Return the entries below precisely, omitting nothing.

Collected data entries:
----

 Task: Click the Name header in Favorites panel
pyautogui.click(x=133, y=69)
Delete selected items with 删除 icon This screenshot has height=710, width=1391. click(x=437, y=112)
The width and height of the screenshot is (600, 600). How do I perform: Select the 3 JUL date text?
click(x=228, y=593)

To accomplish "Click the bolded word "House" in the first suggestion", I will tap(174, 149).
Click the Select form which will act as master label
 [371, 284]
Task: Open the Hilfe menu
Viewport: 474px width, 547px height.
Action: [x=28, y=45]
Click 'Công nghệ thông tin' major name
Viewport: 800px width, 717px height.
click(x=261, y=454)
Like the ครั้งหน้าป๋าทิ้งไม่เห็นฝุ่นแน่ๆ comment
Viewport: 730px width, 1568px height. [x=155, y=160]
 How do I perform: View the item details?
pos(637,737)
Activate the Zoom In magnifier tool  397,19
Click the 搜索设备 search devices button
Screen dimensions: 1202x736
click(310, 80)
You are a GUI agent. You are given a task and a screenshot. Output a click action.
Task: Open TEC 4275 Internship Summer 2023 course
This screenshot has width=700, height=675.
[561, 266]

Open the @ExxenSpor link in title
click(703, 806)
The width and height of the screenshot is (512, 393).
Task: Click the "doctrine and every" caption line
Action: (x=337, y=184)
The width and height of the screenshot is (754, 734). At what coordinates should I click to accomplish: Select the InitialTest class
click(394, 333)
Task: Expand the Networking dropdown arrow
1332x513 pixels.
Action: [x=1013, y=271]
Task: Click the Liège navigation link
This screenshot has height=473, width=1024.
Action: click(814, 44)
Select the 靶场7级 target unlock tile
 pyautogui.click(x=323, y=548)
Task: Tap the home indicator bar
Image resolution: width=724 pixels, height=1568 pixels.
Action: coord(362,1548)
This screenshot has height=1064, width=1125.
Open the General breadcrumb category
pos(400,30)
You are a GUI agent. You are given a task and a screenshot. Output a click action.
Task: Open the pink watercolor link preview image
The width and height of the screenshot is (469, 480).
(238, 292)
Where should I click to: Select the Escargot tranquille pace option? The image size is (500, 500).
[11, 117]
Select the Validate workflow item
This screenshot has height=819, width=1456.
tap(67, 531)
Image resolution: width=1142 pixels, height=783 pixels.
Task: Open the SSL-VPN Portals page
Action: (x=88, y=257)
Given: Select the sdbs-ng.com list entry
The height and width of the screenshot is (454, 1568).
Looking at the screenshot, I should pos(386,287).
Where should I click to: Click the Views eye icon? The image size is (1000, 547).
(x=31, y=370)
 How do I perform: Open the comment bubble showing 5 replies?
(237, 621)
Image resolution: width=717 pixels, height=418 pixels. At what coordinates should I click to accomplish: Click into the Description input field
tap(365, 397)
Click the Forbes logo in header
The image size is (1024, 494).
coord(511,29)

----

ANSWER:
 Task: Click the Name header in Favorites panel
pyautogui.click(x=133, y=69)
Delete selected items with 删除 icon This screenshot has height=710, width=1391. click(x=437, y=112)
The width and height of the screenshot is (600, 600). How do I perform: Select the 3 JUL date text?
click(x=228, y=593)

To accomplish "Click the bolded word "House" in the first suggestion", I will tap(174, 149).
Click the Select form which will act as master label
 [371, 284]
Task: Open the Hilfe menu
Viewport: 474px width, 547px height.
Action: [x=28, y=45]
Click 'Công nghệ thông tin' major name
Viewport: 800px width, 717px height.
click(x=261, y=454)
Like the ครั้งหน้าป๋าทิ้งไม่เห็นฝุ่นแน่ๆ comment
Viewport: 730px width, 1568px height. [x=155, y=160]
 How do I perform: View the item details?
pos(637,737)
Activate the Zoom In magnifier tool  397,19
Click the 搜索设备 search devices button
Screen dimensions: 1202x736
click(310, 80)
You are a GUI agent. You are given a task and a screenshot. Output a click action.
Task: Open TEC 4275 Internship Summer 2023 course
This screenshot has width=700, height=675.
[561, 266]

Open the @ExxenSpor link in title
click(703, 806)
The width and height of the screenshot is (512, 393).
Task: Click the "doctrine and every" caption line
Action: (x=337, y=184)
The width and height of the screenshot is (754, 734). At what coordinates should I click to accomplish: Select the InitialTest class
click(394, 333)
Task: Expand the Networking dropdown arrow
1332x513 pixels.
Action: [x=1013, y=271]
Task: Click the Liège navigation link
This screenshot has height=473, width=1024.
Action: click(814, 44)
Select the 靶场7级 target unlock tile
 pyautogui.click(x=323, y=548)
Task: Tap the home indicator bar
Image resolution: width=724 pixels, height=1568 pixels.
Action: coord(362,1548)
This screenshot has height=1064, width=1125.
Open the General breadcrumb category
pos(400,30)
You are a GUI agent. You are given a task and a screenshot. Output a click action.
Task: Open the pink watercolor link preview image
The width and height of the screenshot is (469, 480).
(238, 292)
Where should I click to: Select the Escargot tranquille pace option? The image size is (500, 500).
[11, 117]
Select the Validate workflow item
This screenshot has height=819, width=1456.
tap(67, 531)
Image resolution: width=1142 pixels, height=783 pixels.
Task: Open the SSL-VPN Portals page
Action: (x=88, y=257)
Given: Select the sdbs-ng.com list entry
The height and width of the screenshot is (454, 1568).
Looking at the screenshot, I should pos(386,287).
Where should I click to: Click the Views eye icon? The image size is (1000, 547).
(x=31, y=370)
 How do I perform: Open the comment bubble showing 5 replies?
(237, 621)
Image resolution: width=717 pixels, height=418 pixels. At what coordinates should I click to accomplish: Click into the Description input field
tap(365, 397)
Click the Forbes logo in header
The image size is (1024, 494).
coord(511,29)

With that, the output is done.